Government cuts red tape to allow royal wedding street parties to go ahead
This was published under the 2010 to 2015 Conservative and Liberal Democrat coalition government
Cutting Whitehall red tape to make it easier for local communities to hold street parties to celebrate royal wedding.
Transport Secretary, Philip Hammond, has announced today (7 February 2011) that he is cutting Whitehall red tape in order to make it easier for local communities to hold street parties to celebrate the Royal Wedding.
The government was concerned that Department for Transport guidance - which was intended to cover all types of special event, not specifically street parties - was sometimes being misinterpreted by councils causing them to impose extra bureaucracy and costs on residents.
Philip Hammond will write to all local councils in England this week informing them that he is scrapping the guidance to avoid any confusion. The letter also reminds councils that providing information about closures need not mean unnecessary burdens on communities.
Transport Secretary, Philip Hammond, said:
The Royal Wedding will be a day of celebration for communities up and down the country and street parties are a great way for people to get together and share this happy occasion.
In the past our guidance to councils on road closures has sometimes been misinterpreted and led to residents facing escalating costs and unnecessary bureaucracy.
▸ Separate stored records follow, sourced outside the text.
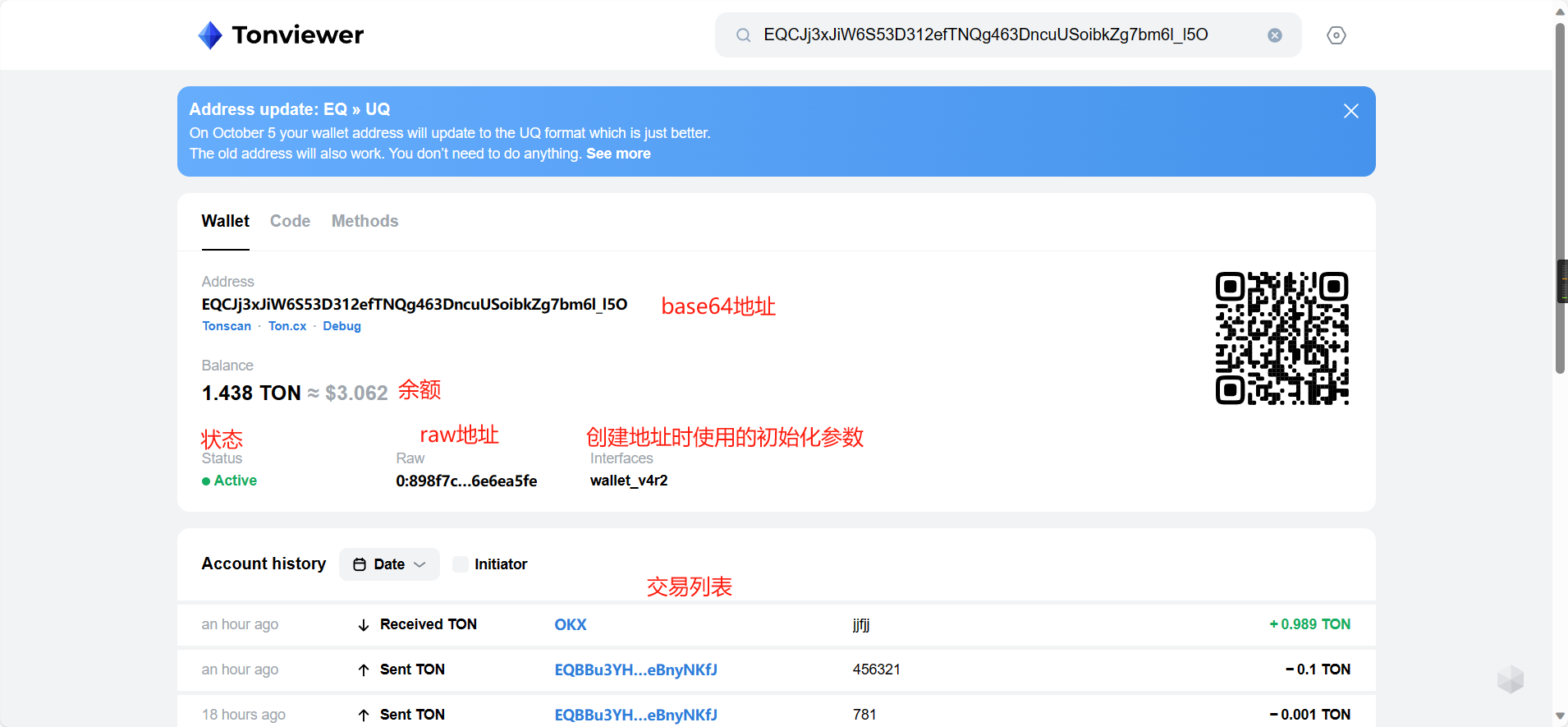Open the Debug link
This screenshot has height=727, width=1568.
tap(342, 326)
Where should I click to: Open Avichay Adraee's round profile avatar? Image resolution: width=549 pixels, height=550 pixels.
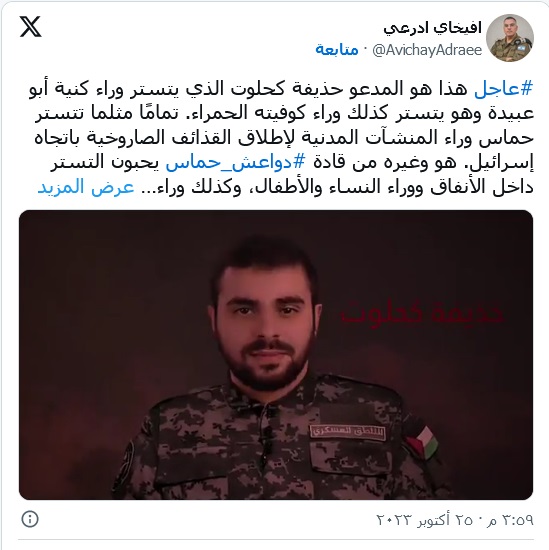point(510,38)
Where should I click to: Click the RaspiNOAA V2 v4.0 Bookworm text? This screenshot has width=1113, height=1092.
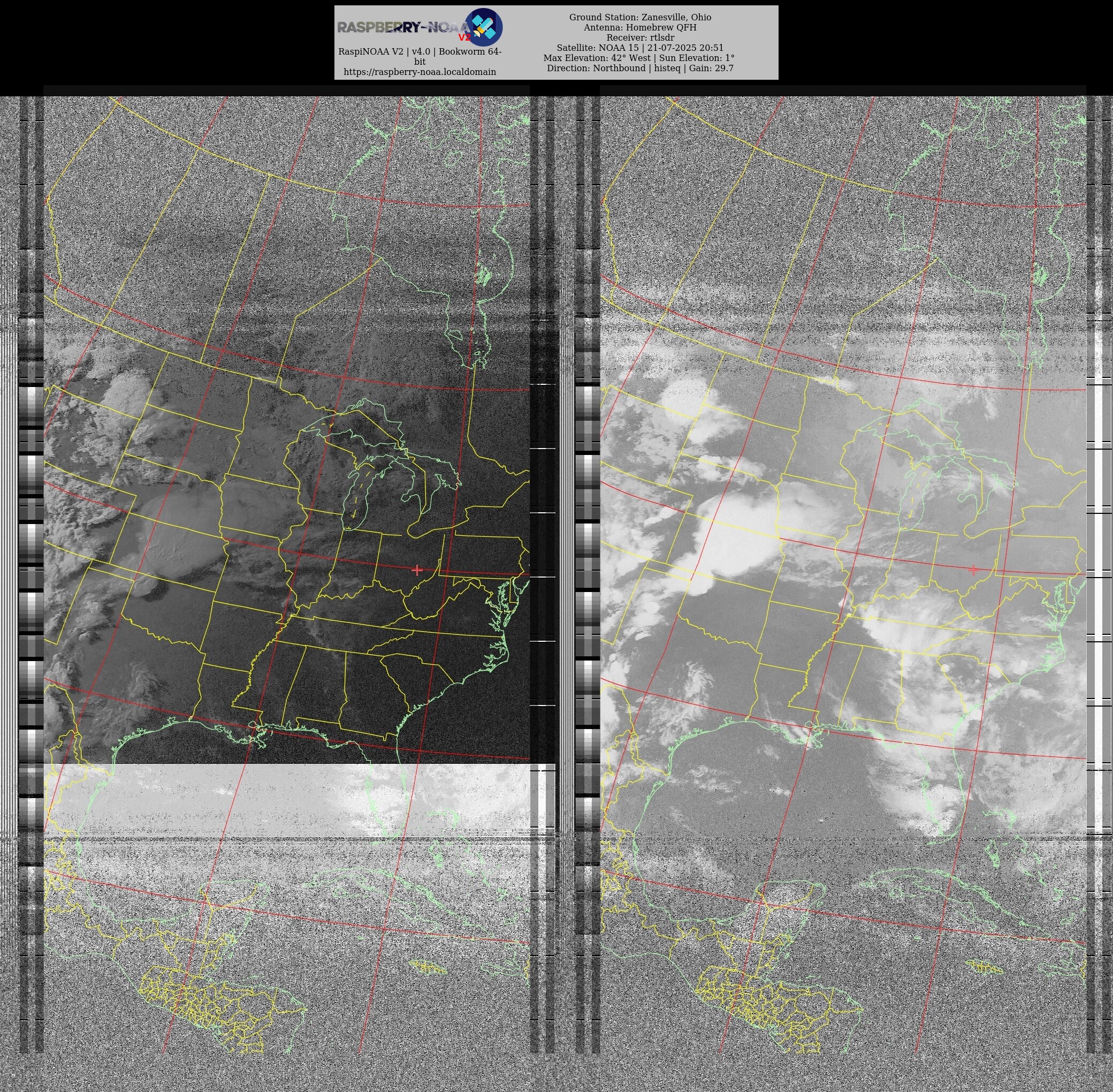420,51
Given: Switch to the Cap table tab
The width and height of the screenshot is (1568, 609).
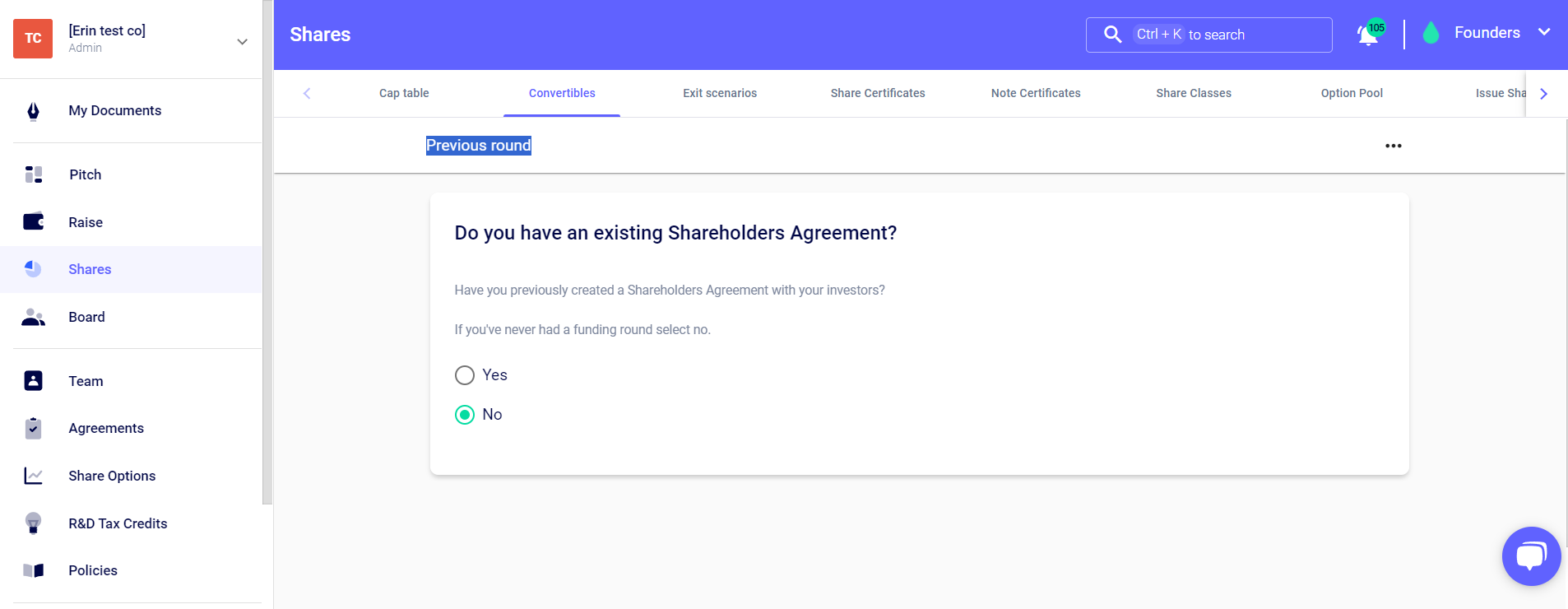Looking at the screenshot, I should (x=404, y=93).
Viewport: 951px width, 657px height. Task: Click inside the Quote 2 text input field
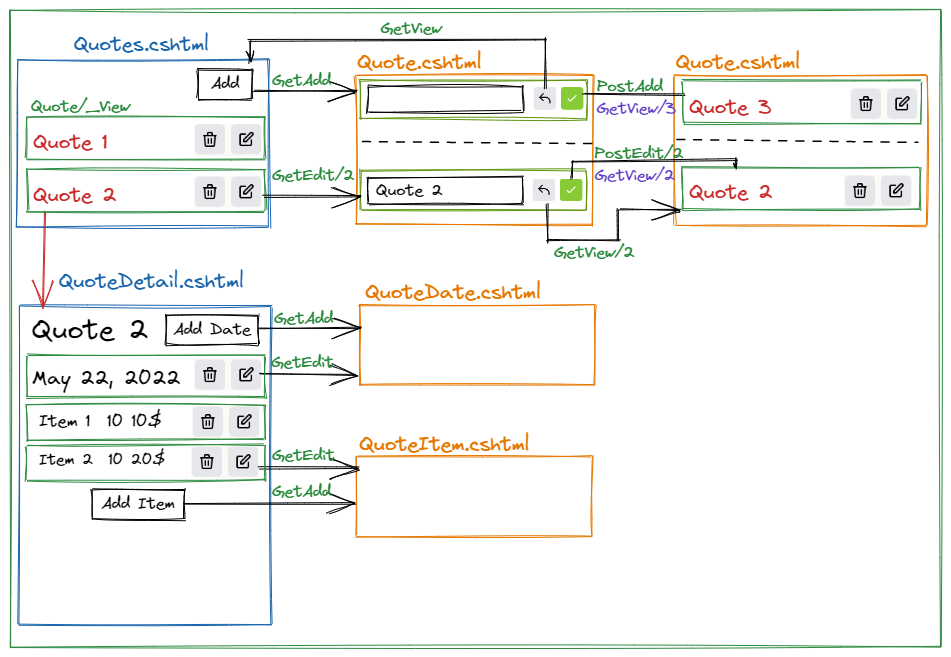445,190
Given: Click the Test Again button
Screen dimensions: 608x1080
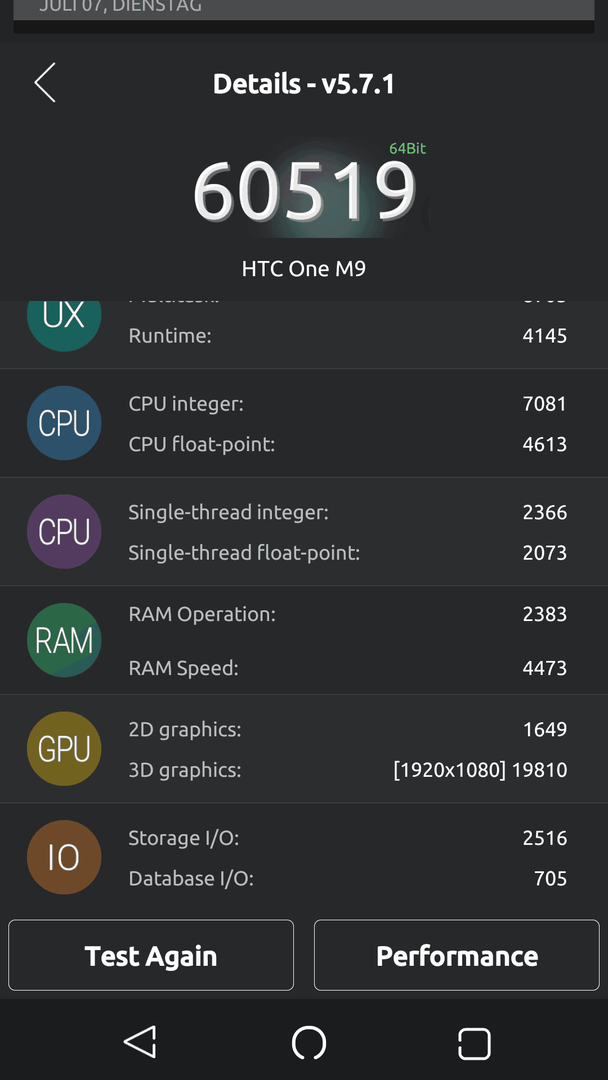Looking at the screenshot, I should tap(151, 955).
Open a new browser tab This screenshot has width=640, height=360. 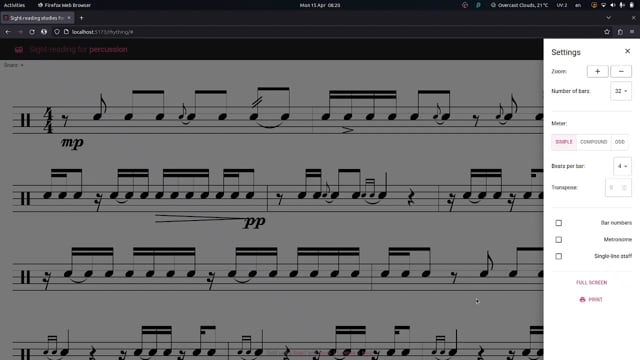pos(81,18)
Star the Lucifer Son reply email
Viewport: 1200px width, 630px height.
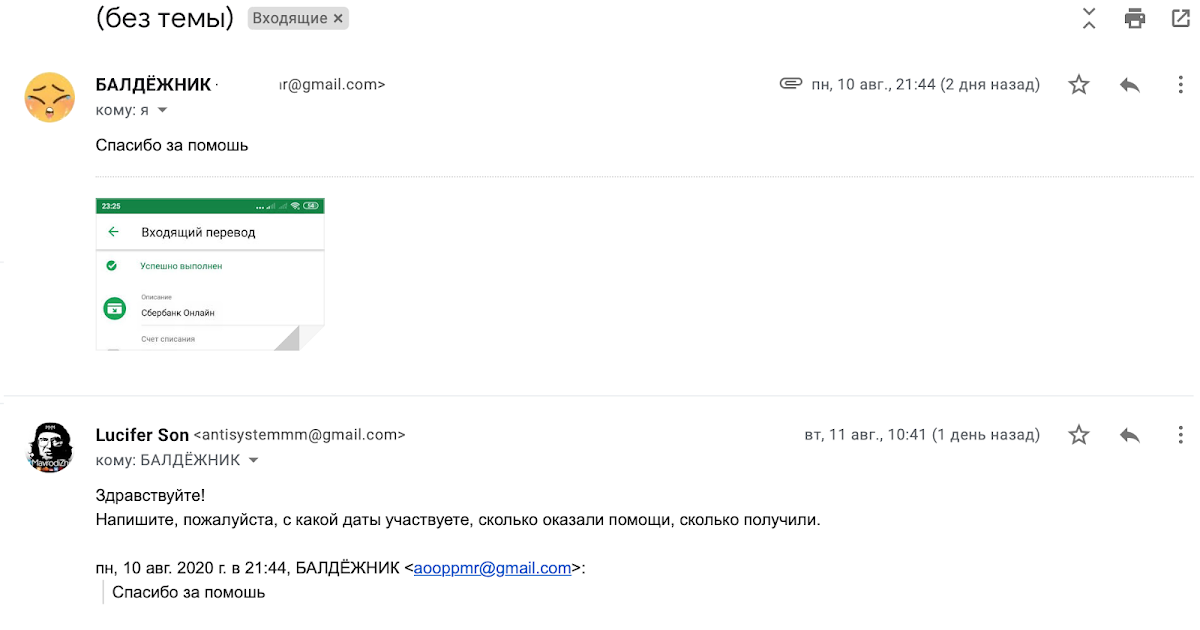[x=1078, y=435]
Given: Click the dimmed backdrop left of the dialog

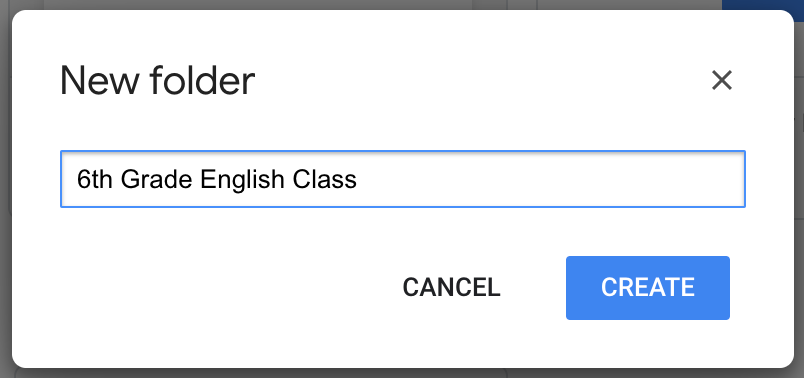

I hope that withdrawing this guidance will make it easier for councils to let street parties go ahead and allow local communities to celebrate without being bogged down by paperwork.
Communities Secretary Eric Pickles said:
Whitehall has cut back the red tape which holds local community groups back.
Councils should now do their bit to support this national day of celebration.
This is as an opportunity for councils to help local residents from all backgrounds to come together, and reinforce our shared identity and sense of Britishness.
The Department for Communities and Local Government is also updating the government’s practical guide to organising street parties and fetes to help community groups organise these events in their local areas.
The responsibilities and powers for local authorities when temporarily restricting or prohibiting traffic in connection with the holding of sporting, social or entertainment events on a highway are set out in the ‘Road Traffic Regulation Act 1984’ as amended.